Place pecans in a shallow dish. Season with 1/4 teaspoon salt and pepper. Roll goat cheese log in the pecans to coat. Refrigerate the log until firm, if necessary, then cut into 8 rounds.
2.
Place arugula in a medium bowl. Add oil, lemon zest and juice and toss to coat; season with the remaining 1/4 teaspoon salt and pepper.
3.
Divide the arugula among 4 shallow bowls.
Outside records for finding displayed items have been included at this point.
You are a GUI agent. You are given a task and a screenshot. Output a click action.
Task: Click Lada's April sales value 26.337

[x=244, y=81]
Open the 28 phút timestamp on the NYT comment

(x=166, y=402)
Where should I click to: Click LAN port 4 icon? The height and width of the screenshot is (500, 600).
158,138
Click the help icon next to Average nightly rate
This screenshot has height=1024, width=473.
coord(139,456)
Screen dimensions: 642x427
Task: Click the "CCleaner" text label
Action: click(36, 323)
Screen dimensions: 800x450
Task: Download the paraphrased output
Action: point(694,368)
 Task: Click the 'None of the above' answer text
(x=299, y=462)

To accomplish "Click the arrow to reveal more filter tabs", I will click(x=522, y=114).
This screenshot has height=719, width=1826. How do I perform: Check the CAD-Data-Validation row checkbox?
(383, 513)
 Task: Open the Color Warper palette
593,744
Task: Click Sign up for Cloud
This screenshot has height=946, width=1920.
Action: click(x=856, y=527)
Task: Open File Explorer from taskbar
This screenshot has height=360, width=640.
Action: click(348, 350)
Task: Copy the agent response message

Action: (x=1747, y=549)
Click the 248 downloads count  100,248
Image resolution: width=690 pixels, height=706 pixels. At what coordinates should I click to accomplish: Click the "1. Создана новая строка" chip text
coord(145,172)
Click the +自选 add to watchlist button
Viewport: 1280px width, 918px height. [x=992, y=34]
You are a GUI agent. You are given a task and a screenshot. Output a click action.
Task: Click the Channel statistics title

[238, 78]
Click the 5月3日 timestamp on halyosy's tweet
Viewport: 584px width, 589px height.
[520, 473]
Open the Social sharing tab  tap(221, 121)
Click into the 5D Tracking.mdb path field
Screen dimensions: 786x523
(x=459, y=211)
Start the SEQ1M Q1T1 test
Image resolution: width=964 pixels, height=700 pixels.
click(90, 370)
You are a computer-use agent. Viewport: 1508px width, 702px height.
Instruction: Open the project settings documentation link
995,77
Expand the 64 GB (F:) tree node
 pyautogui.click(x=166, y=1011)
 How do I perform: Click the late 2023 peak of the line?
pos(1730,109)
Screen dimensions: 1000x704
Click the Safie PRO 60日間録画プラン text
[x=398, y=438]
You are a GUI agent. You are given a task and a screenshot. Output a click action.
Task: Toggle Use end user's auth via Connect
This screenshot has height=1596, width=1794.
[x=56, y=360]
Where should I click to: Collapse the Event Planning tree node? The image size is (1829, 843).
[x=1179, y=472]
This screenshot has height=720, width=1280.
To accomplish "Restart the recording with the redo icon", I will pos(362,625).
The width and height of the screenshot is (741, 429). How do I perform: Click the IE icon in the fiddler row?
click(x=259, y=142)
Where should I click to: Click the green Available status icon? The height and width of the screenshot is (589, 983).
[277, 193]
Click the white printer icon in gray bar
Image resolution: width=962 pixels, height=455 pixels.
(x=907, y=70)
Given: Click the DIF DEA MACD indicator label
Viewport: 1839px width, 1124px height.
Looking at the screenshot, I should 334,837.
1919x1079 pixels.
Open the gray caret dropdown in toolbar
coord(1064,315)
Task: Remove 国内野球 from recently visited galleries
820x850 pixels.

Nestle 2 peach halves into each portion of greens, top each half with a round of pecan-crusted goat cheese and drizzle each salad with 1 tablespoon honey.
Tip:
Tip: To toast chopped pecans, cook in a small dry skillet over medium-low heat, stirring constantly, until fragrant and lightly browned, 2 to 4 minutes.
Nutrition information
Calories 294, Total Fat 16 g, Saturated Fat 5 g, Monounsaturated Fat 7 g, Cholesterol 13 mg, Sodium 253 mg, Carbohydrate 36 g, Fiber 3 g, Protein 8 g, Potassium 404 mg. Daily Values: Vitamin A 25%, Vitamin C 35%. Exchanges: Fruit 1,Vegetable 1,Other Carbohydrate 1,High-Fat Meat 1,Fat 1.5.